===== Extracted information =====

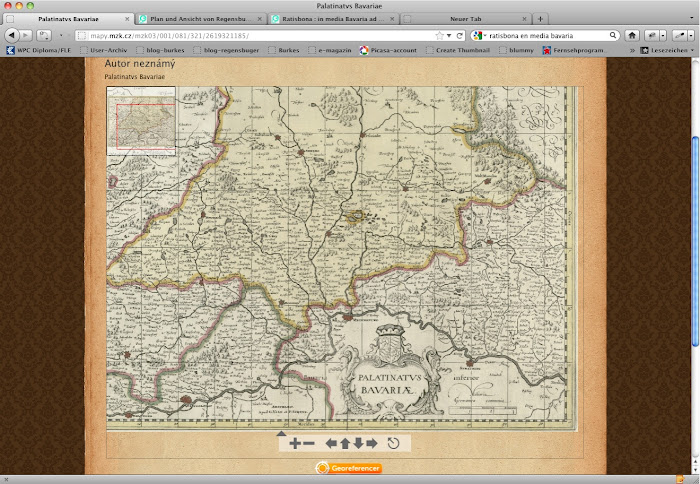The image size is (700, 484).
Task: Bookmark this page with star icon
Action: pos(440,35)
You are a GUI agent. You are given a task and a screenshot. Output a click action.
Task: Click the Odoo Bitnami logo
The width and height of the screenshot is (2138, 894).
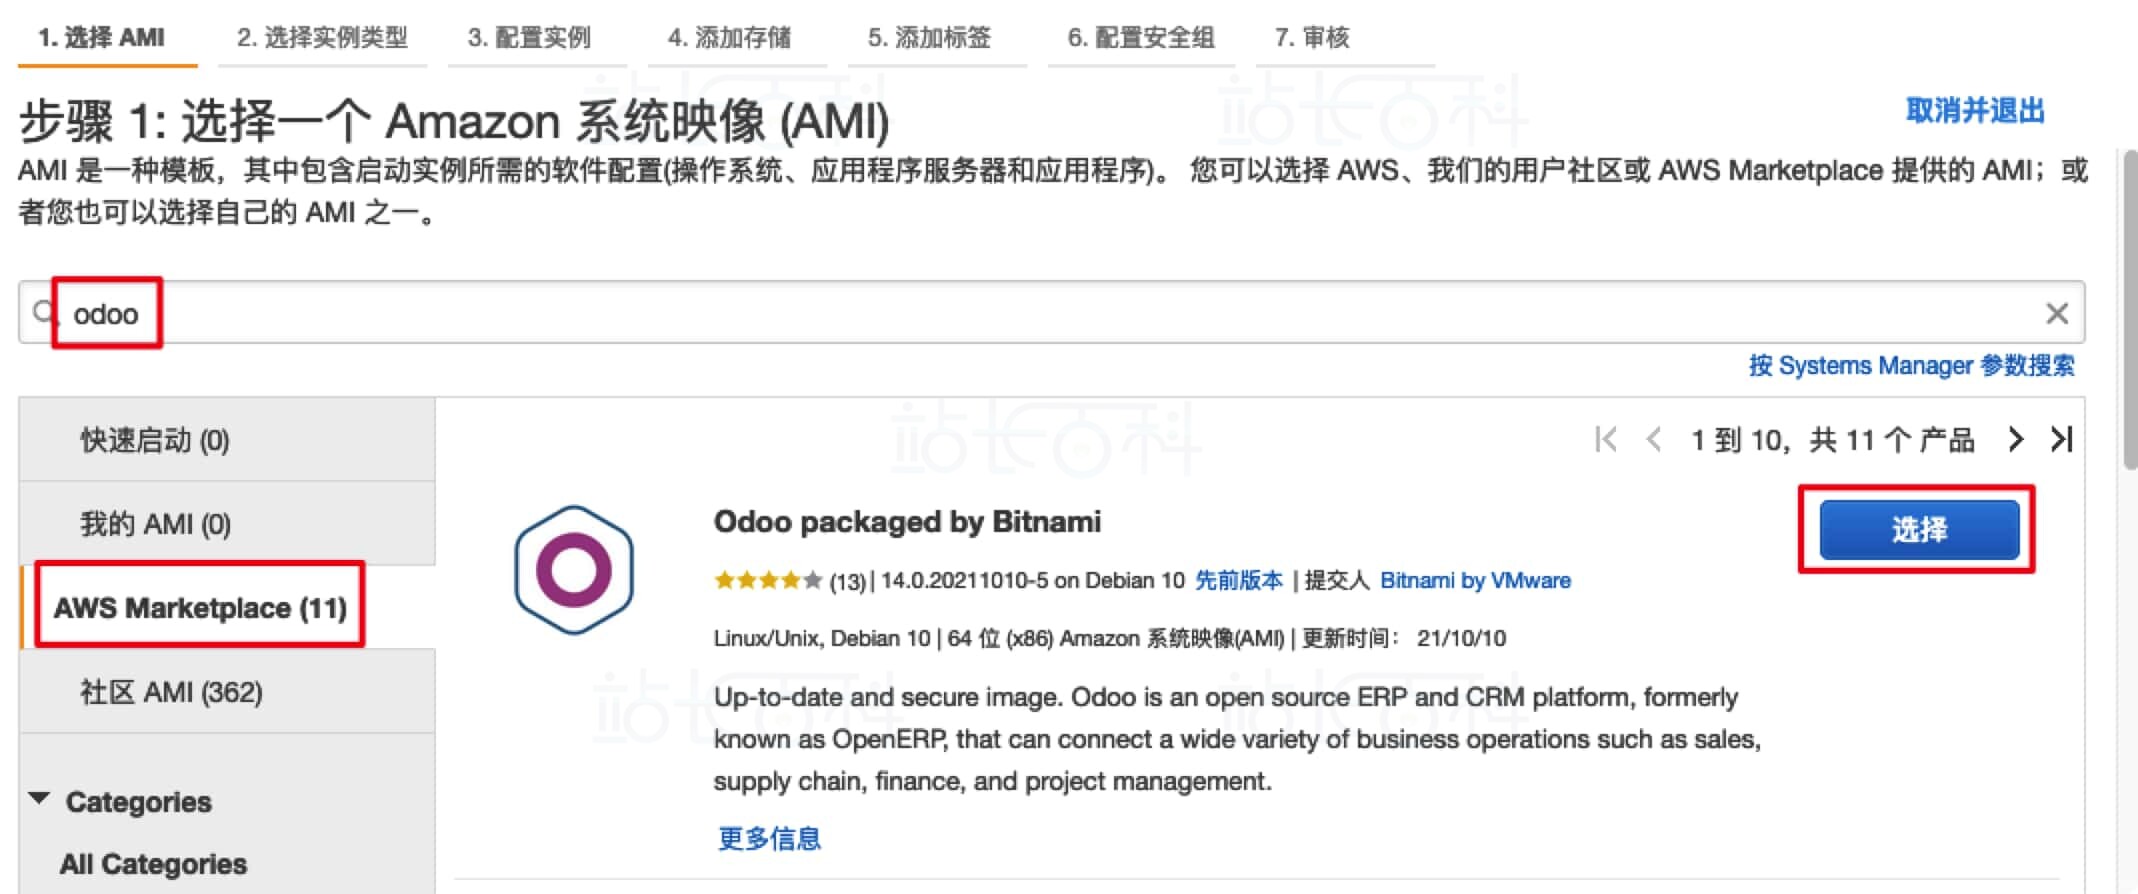pyautogui.click(x=574, y=570)
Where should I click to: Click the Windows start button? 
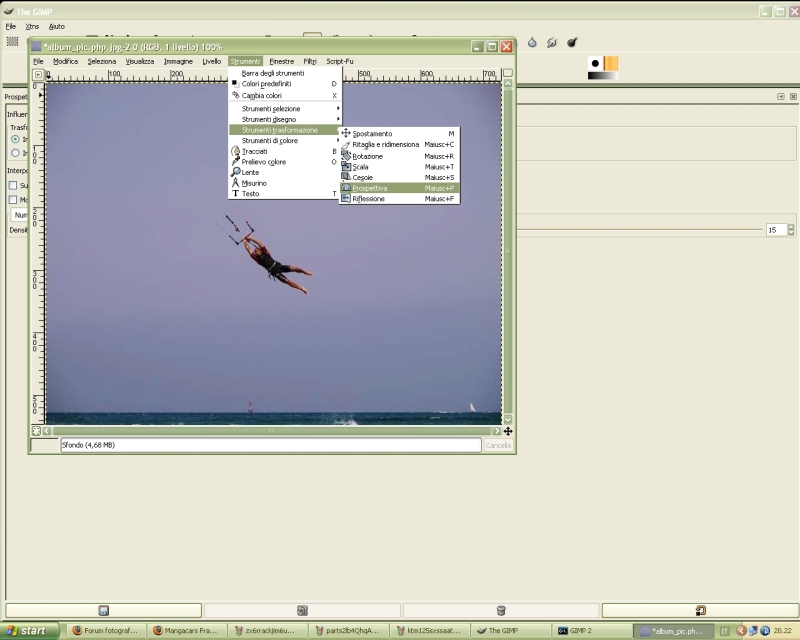(x=32, y=631)
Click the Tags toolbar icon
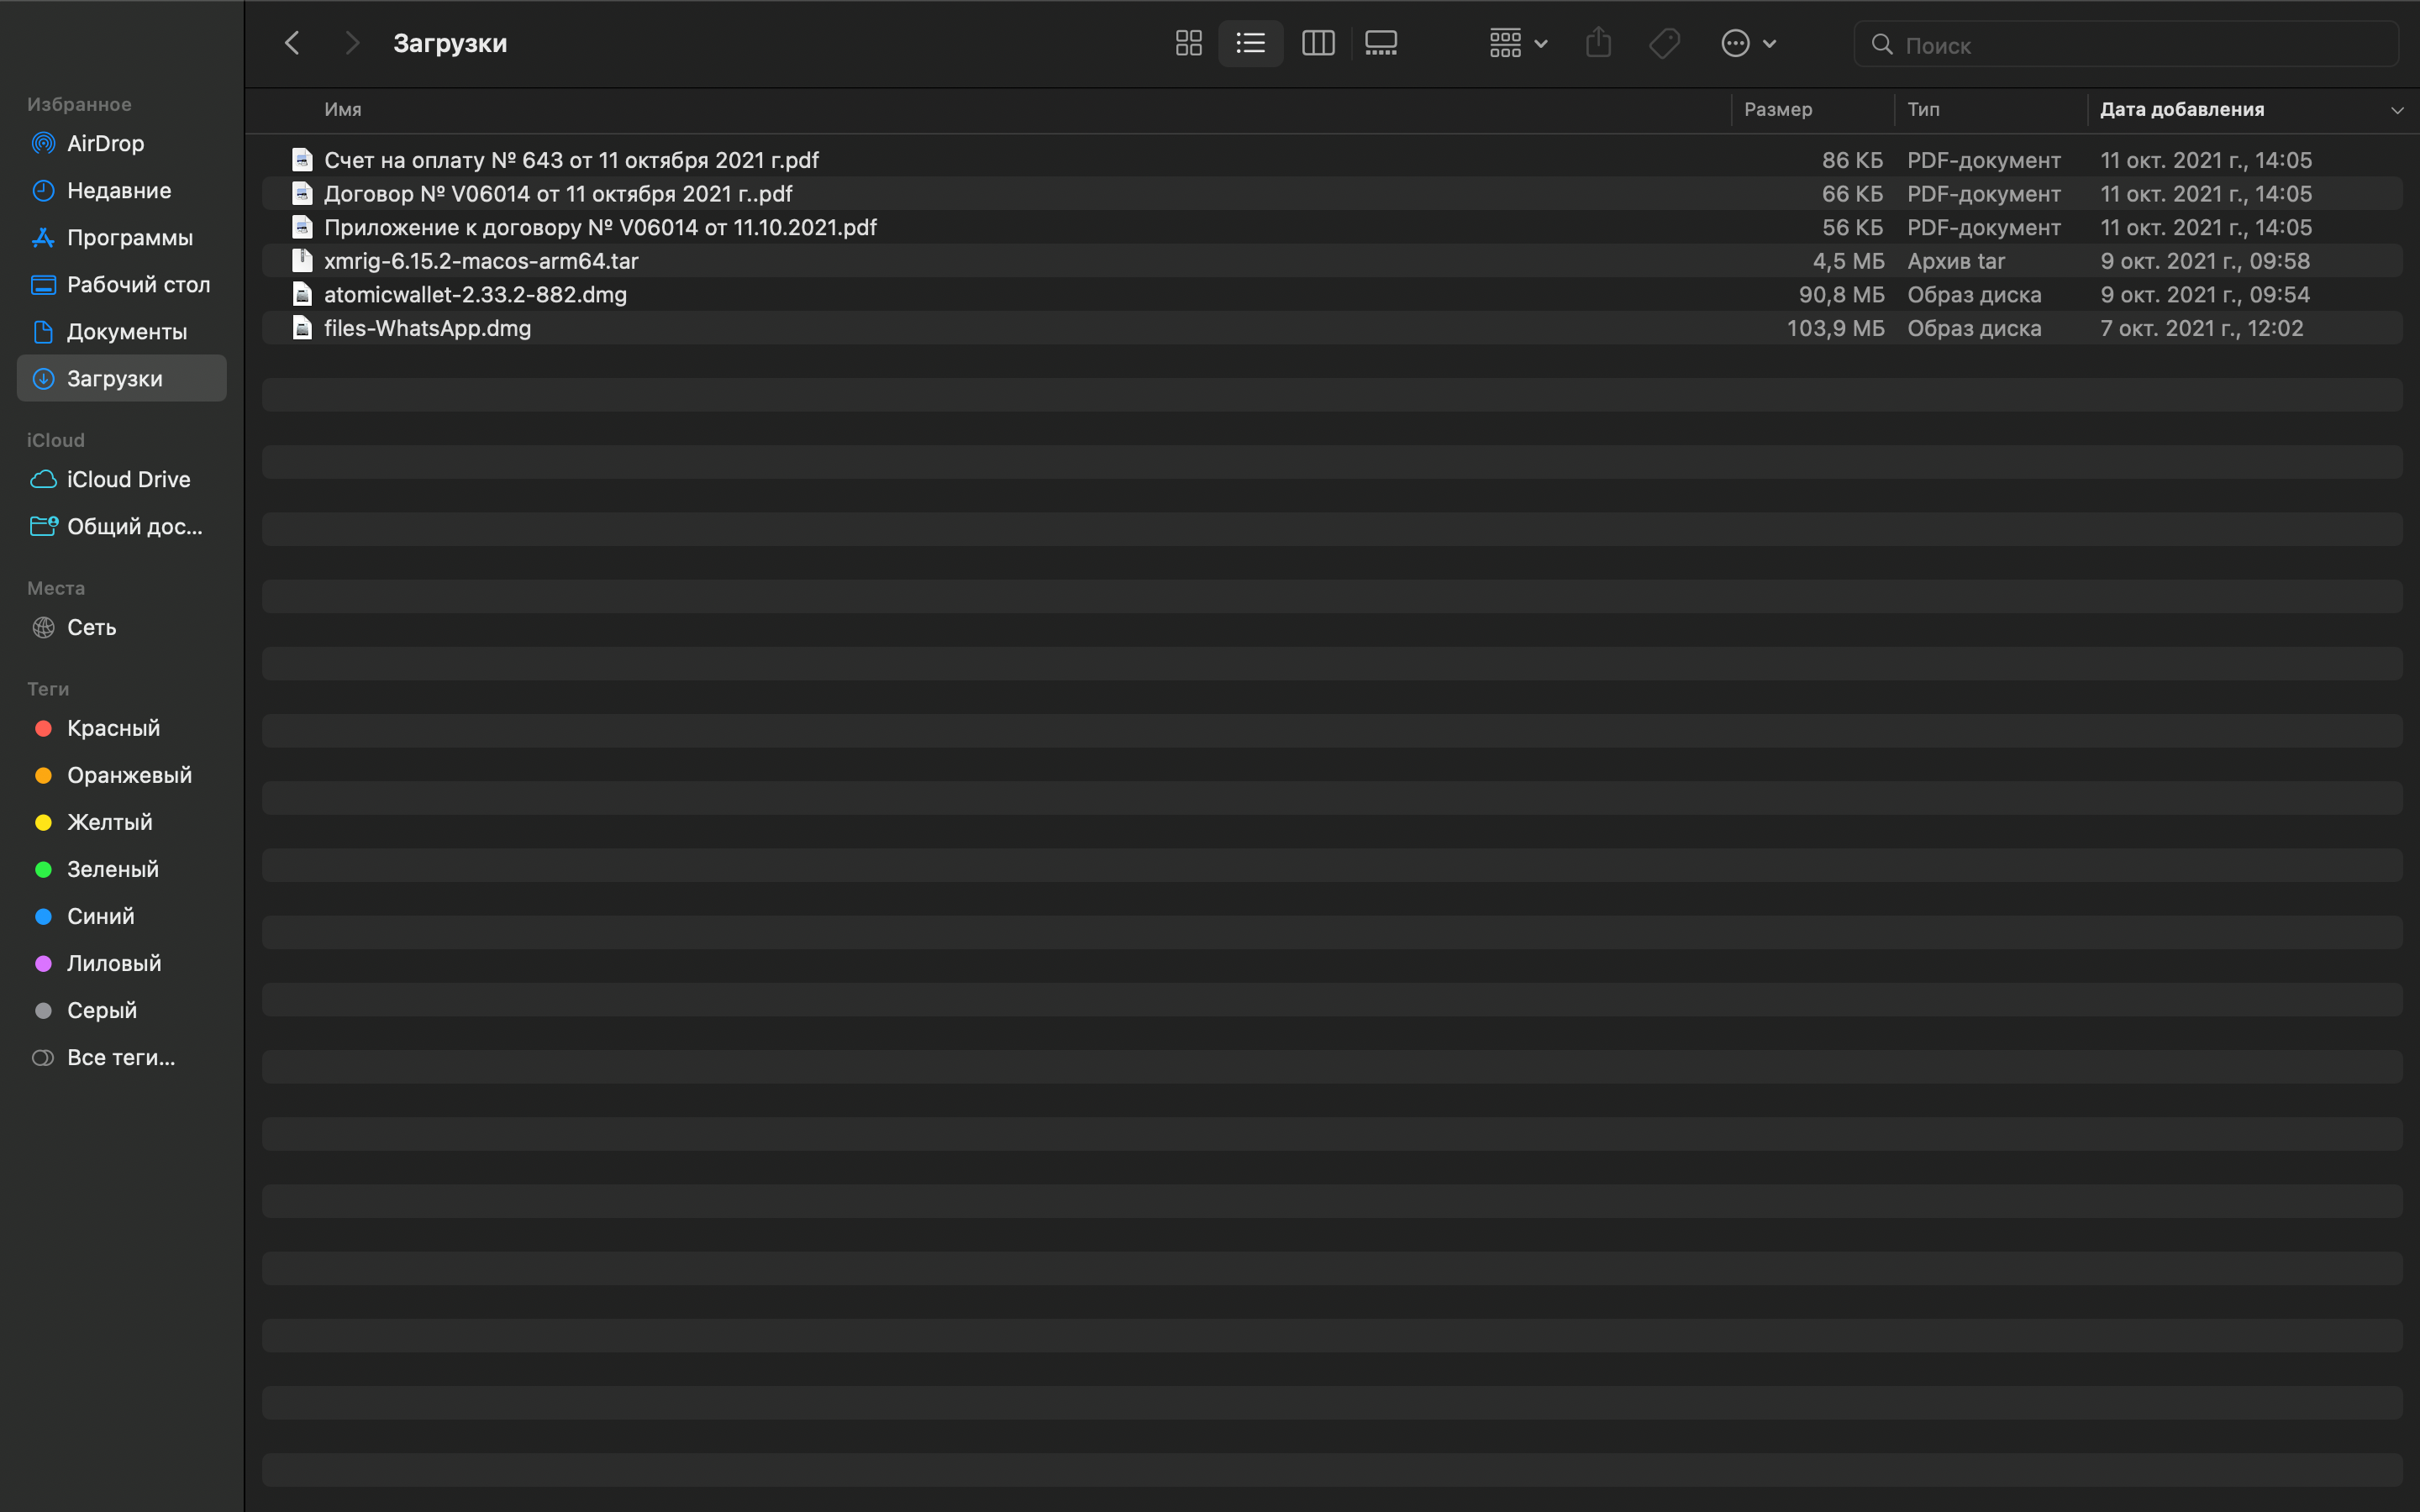 click(x=1664, y=44)
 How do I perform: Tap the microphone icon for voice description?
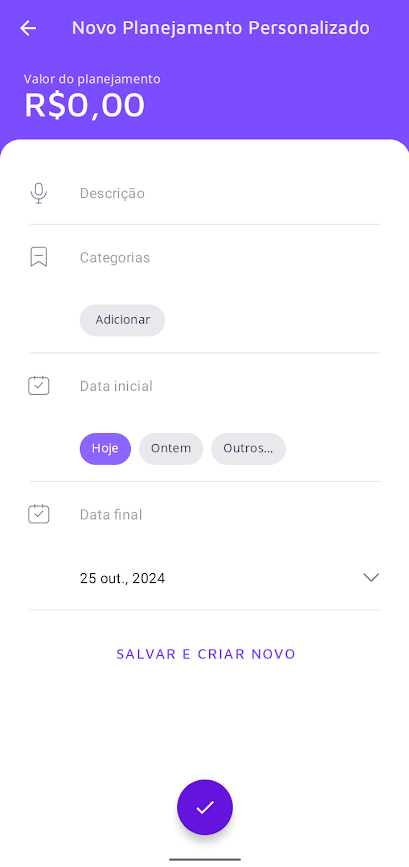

=====

• [What the task asks] Pick out each line in the entries above that contains the word "icon". Case counts.

• [Exercise result]
Task: Bookmark this page with star icon
Click the Tags toolbar icon
 How do I perform: Tap the microphone icon for voice description?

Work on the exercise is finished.